Born in Bamberg, he received his first organ lessons at the age of thirteen from the cathedral organist of his home town, Wolfgang Wünsch, before he was accepted into the organ class of Franz Lehrndorfer at the Munich Conservatory in 1978. After graduating with distinction, he obtained degrees in conducting and the master class diploma for organ. At the University of Augsburg he studied musicology, history and music education. His dissertation of 1992 under Prof. Franz Krautwurst deals with the South German cantata during the Bach era, a hitherto largely unexplored area of Protestant church music.
Bönig began his artistic activities in Memmingen, where he worked as organist and conductor at the church of St. Joseph from 1984 to 1998. Among other activities, Bönig played a cycle of Bach's complete organ works in fifteen concerts. For his musical activities he was awarded the Culture Prize of the city of Memmingen in 1995.
Year after year, concert invitations take him all over the world; recently he has been invited to ceremonial organ consecrations and premieres in China, Russia, Spain and other countries. He is also frequently active as a conductor.
Bönig has performed and continues to perform numerous world premieres of works dedicated to him by composers such as Enjott Schneider, Jean Guillou, Naji Hakim, Stephen Tharp, Colin Mawby, Robert HP Platz and Daniel Roth.
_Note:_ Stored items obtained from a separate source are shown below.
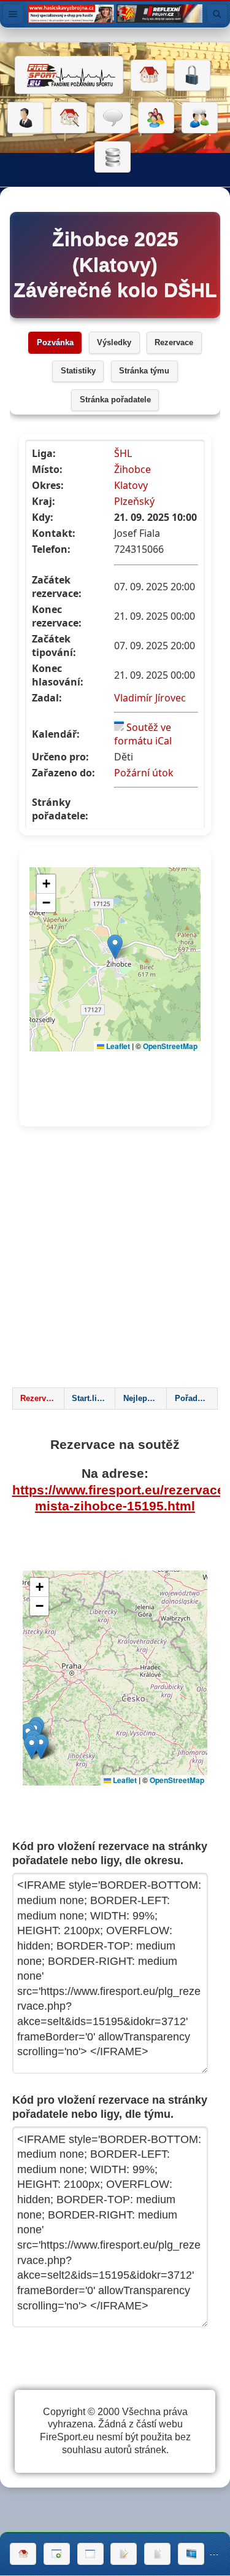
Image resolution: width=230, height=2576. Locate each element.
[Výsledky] (157, 2554)
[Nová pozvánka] (57, 2554)
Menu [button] (13, 14)
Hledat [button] (217, 14)
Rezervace (174, 342)
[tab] (38, 1399)
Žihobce (132, 469)
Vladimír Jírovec (150, 697)
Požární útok (144, 772)
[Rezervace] (123, 2554)
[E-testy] (156, 118)
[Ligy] (112, 157)
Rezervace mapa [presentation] (41, 1398)
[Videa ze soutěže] (191, 2554)
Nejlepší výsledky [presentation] (144, 1398)
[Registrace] (25, 118)
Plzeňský (134, 501)
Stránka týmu (144, 371)
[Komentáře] (112, 118)
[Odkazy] (69, 118)
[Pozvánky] (90, 2554)
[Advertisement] (115, 1261)
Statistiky (78, 371)
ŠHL (123, 453)
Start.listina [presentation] (93, 1398)
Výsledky (114, 342)
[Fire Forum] (200, 118)
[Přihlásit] (192, 76)
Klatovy (131, 485)
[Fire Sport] (69, 75)
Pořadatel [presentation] (193, 1398)
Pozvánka (55, 342)
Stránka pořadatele (115, 400)
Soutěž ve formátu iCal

Already his first CD with organ works by Dietrich Buxtehude, released in 1988, was enthusiastically reviewed by European and American music critics. Numerous further recordings - as organist and conductor - followed and add up to a long discography of the most diverse repertoire. His recordings of the organs in Cologne Cathedral and a CD with his own transcription of Bach's Goldberg Variations have received great attention.